The MADELEINE (coMbined tAcrolimus anD EveroLimus Early ImmuNosupprEssion) Study: CMV and BKV Infections Over the First 6 Months Post-Transplant.
Thomas Jouve1,3, Raphaele Germi3,4, Johan Noble1,3, Bénédicte Janbon1, Gaëlle Fiard2,3, Paolo Malvezzi1, Lionel Rostaing1,3.
1Nephrology, dialysis, apheresis and transplantation, Grenoble University Hospital, Grenoble, France; 2Urology and kidney transplantation, Grenoble University Hospital, Grenoble, France; 3Medical sciences, Grenoble University, Grenoble, France; 4Virology department, Grenoble University Hospital, Grenoble, France
Cytomegalovirus (CMV) and BK Virus (BKV) infections are frequent complications of the immunosuppression regimen after kidney transplantation. A combined regimen of calcineurin inhibitor (CNI) and mTOR inhibitors (mTORi) reduces the rate of CMV and BKV infections after transplantation. However, there is a lack of data concerning antithymocytes globulins induced patients. We report on our experience with early tacrolimus and everolimus, the MADELEINE (coMbined tAcrolimus anD EveroLimus Early ImmuNosupprEssion) study.
In this study, we prospectively enrolled new kidney transplant recipients at our center between july of 2016 and july of 2017. Inclusion criteria were non-sensitized, ABO compatible, first time kidney transplant recipient, age 18 or older, either recipient CMV positive, or CMV negative for both the donor and the recipient. Patients received an induction with antithymocyte globulins, steroids and tacrolimus together with everolimus from day 1 post-transplantation. Steroids were maintained over at least the first 3 months, then depending on a systematic kidney biopsy at month 3. Targeted trough levels over the first month were 5-7 µg/l for tacrolimus and 4-6 µg/l for everolimus, then 4-5 for tacrolimus and 5-7 for everolimus. We did not use CMV prophylaxis.
We monitored CMV and BKV blood PCR preemptively over the first 6 months, at month 0, 1, and 3 and for any suspicion of infection. We defined a viral infection as a positive PCR > 1000 (3 log) copies/ml.

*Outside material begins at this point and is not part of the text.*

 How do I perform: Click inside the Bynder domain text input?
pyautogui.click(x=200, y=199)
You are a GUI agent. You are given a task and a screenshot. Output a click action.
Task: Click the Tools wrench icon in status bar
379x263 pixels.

We included 58 consecutive patients. Trough concentrations for tacrolimus and everolimus are represented on figure 1.
The rate of CMV infections was 8/58 (13.8%), with a mean time time between transplantation and infection of 72 (min=30, max=214) days. The rate of BKV infections was 3/58 (5.1%), with a mean time between transplantation and infection of 91 (min=33, max=177) days.
Compared to a 10% rate of CMV infections reported in the literature, it seems that using tacrolimus together with everolimus is efficient in preventing CMV and BKV infections, even in antithymocytes globulines induced patients.